You'd be hard pressed to find anyone who doesn't like freshly baked chocolate chip cookies. But plenty of people don't have time to make them from scratch. So we took a look at ways to whip up decent cookies and fill the kitchen with that fresh-from-the- oven smell without a lot of fuss.

There are two ways to go: A packaged mix to which you add ingredients or those refrigerated logs of morsel-studded dough. But would these cookies be any better than the already made cookies that you buy in a bag or box at the supermarket? And would they come close to tasting like a real homemade chocolate chip cookie?

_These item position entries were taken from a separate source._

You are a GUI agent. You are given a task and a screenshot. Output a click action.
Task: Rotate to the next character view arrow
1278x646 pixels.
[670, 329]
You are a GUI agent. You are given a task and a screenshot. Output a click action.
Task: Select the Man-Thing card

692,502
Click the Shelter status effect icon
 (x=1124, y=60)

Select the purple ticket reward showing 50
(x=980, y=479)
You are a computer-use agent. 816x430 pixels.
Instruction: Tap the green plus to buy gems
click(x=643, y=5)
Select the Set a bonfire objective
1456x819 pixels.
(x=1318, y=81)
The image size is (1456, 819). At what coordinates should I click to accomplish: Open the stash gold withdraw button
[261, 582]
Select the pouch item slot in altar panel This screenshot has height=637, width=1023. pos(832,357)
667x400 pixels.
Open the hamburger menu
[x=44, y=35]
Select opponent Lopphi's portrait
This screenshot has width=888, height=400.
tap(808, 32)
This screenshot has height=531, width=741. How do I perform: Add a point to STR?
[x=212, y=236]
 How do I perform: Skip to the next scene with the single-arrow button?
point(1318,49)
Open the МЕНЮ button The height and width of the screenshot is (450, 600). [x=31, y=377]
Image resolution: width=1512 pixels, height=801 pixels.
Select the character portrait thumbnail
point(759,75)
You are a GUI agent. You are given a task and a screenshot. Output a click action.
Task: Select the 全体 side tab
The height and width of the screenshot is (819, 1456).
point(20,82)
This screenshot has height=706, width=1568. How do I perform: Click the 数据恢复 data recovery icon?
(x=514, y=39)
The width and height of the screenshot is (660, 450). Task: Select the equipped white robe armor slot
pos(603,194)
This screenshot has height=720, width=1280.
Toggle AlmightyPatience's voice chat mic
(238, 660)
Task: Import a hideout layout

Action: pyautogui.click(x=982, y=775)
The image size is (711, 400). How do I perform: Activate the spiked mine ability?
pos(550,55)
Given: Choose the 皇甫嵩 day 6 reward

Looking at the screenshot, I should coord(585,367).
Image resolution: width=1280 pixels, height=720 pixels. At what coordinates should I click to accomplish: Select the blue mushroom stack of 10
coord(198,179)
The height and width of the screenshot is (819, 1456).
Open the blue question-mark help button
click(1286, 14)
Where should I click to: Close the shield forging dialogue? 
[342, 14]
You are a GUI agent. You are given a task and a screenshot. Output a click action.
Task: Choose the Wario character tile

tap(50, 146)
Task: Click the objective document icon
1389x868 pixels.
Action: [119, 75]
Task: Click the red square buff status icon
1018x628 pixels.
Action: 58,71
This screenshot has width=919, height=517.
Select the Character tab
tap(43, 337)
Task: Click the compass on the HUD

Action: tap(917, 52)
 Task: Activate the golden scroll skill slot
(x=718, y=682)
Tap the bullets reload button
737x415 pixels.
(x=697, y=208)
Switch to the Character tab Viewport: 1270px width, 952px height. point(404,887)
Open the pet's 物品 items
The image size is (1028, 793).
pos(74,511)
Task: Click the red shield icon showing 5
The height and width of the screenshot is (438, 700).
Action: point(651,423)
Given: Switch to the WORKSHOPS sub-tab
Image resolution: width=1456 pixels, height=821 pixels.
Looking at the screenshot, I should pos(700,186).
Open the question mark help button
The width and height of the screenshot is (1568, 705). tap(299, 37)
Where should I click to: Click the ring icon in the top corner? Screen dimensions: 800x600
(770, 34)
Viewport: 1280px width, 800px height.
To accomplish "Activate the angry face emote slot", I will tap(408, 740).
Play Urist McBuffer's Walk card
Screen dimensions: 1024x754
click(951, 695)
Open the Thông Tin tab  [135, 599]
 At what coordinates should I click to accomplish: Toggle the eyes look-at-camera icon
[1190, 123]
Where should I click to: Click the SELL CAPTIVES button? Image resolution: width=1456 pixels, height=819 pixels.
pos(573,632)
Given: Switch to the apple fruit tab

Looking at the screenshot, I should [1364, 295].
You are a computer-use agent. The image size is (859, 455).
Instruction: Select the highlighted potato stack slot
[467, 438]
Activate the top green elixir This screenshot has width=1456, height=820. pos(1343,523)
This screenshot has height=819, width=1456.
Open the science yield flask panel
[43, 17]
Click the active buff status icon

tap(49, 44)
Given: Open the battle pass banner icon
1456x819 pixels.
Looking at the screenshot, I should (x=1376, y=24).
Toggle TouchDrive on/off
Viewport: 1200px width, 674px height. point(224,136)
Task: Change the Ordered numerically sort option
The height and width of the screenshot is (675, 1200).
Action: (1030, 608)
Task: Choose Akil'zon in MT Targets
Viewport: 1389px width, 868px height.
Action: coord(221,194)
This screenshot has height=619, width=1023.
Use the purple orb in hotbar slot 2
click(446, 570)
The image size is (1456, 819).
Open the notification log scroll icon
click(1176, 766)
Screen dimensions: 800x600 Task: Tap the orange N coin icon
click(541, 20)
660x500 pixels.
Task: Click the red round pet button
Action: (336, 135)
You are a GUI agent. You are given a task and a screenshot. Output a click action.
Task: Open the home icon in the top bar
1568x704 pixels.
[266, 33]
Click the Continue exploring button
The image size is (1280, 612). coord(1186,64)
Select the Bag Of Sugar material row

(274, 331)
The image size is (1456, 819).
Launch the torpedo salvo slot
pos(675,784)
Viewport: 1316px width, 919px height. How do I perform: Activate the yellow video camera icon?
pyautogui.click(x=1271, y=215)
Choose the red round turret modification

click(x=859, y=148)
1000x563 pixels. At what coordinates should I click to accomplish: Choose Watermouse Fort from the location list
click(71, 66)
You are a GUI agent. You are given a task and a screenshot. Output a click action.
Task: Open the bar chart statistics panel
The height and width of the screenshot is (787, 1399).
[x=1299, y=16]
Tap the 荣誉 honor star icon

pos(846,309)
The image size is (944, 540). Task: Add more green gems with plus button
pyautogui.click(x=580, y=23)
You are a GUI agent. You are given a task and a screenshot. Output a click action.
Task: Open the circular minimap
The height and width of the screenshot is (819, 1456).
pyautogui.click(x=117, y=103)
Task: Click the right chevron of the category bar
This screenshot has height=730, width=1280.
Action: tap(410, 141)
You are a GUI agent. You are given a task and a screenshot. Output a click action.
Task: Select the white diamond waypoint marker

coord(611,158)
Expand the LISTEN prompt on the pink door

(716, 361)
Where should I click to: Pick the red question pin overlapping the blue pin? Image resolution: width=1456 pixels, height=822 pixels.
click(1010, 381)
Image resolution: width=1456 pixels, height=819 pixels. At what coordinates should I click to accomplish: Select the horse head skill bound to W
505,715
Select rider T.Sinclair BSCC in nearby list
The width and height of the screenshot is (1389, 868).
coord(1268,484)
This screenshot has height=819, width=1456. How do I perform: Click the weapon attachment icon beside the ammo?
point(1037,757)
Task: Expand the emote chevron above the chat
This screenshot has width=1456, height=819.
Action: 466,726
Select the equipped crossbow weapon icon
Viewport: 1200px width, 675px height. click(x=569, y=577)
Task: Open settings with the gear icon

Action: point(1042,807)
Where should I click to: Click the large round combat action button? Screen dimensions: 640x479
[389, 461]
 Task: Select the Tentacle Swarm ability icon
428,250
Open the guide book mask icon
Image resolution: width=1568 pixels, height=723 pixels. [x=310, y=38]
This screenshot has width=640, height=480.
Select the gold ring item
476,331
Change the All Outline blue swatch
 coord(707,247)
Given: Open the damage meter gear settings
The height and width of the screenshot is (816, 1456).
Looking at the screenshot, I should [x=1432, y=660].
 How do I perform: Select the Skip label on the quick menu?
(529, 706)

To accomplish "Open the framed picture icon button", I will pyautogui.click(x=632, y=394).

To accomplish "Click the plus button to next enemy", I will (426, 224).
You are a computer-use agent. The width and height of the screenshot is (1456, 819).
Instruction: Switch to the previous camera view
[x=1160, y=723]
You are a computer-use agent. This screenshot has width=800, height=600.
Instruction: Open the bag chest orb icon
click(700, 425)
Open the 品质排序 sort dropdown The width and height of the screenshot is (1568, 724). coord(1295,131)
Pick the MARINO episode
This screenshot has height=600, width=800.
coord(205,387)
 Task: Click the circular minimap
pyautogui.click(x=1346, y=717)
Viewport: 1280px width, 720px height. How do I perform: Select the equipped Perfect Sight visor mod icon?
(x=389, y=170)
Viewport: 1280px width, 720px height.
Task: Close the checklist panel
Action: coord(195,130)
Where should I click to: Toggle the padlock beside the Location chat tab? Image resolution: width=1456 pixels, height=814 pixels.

We put three boxed mixes and five of the familiar refrigerator dough logs to the test, taking note of how the cookies looked when they came out of the oven, their taste and, with the mixes especially, how easy they were to concoct. Here are the sweet--and not so sweet--results.


NESTLE TOLL HOUSE CHOCOLATE CHIP COOKIE DOUGH We'd tasted a few less-than-great cookies by the time we got to what turned out to be the Toll House plate, so it was a relief to bite into a cookie that not only looked like the real thing, but also tasted great too. Imagine that buttery, brown-sugar- and-vanilla taste of a real Toll House cookie, with almost no artificial flavor. Not quite the same as the real thing, but pretty close. (About $3 for 18-ounce log.) At most supermarkets.


PILLSBURY CHOCOLATE CHIP COOKIE DOUGH This was a perfectly respectable cookie, a tad too sweet but otherwise just fine. The directions say you can slice cookies off the log of dough, but that didn't work too well. Better to dig in with a teaspoon and drop the rounded dough onto the cookie sheet. (About $3 for 18-ounce log.) At most supermarkets.

SAFEWAY CHOCOLATE CHIP COOKIE DOUGH Ever gone a bit overboard with the baking powder or soda in a cookie recipe? These cookies had that somewhat odd taste, but were otherwise pretty good. Keep a careful eye on the oven with this one though; it's easy to overbake them, resulting in a cookie that's on the dry side. (About $3 for 18-ounce log.) Available at Safeway stores.


BETTY CROCKER CHOCOLATE CHIP COOKIE MIX Taste-wise this wasn't the worst cookie by far, but it just wasn't worth the time it took to make--especially given the confusing directions. You start by "mixing" softened margarine and an egg, which is a clumsy procedure at best. Plus, who wants to have to worry about leaving a stick of margarine out to soften? Aren't these mixes supposed to save time? (About $2.20 for 17.5-ounce mix.) Available at most supermarkets.

PILLSBURY CHOCOLATE CHIP COOKIE MIX All you add is water to this mix, so you can't fault it for difficulty. But, boy, does it produce an anemic-looking cookie--and one that tastes downright bad. (About $1.90 for 16.6-ounce mix.) Available at most supermarkets.

PILLSBURY ONE STEP COOKIE DOUGH Picture a tin pie plate covered with cookie dough and you get the picture. As promised, there's just one step involved in "making" this single giant cookie, but even that little bit of effort turns out to be wasted once you taste the final product. "Icky" was the most polite response our tasters came up with. (About $3.40 for one 11.4-ounce oversize cookie.) Available at most supermarkets.

PILLSBURY REDUCED FAT CHOCOLATE CHIP COOKIE DOUGH As with so many reduced-fat products, Pillsbury seems to have compensated for the lower fat by upping the sugar volume, resulting in one very, very sweet cookie. There's even a hint of mint tucked into all that sugar, resulting in a flavor that makes you think of toothpaste. (About $3 for 18-ounce log.) Available at most supermarkets.

WANDA'S DOUBLE CHOCOLATE CHIP COOKIE MIX "This is why children run away from home," was one taster's reaction to a bite of this cookie, which was just plain dreadful. Wanda touts her "organically produced grain," but even the most ardent nature lover would have trouble finishing one of these hard little nuggets. (About $3.60 for 19.5-ounce mix.) Available at Fresh Fields.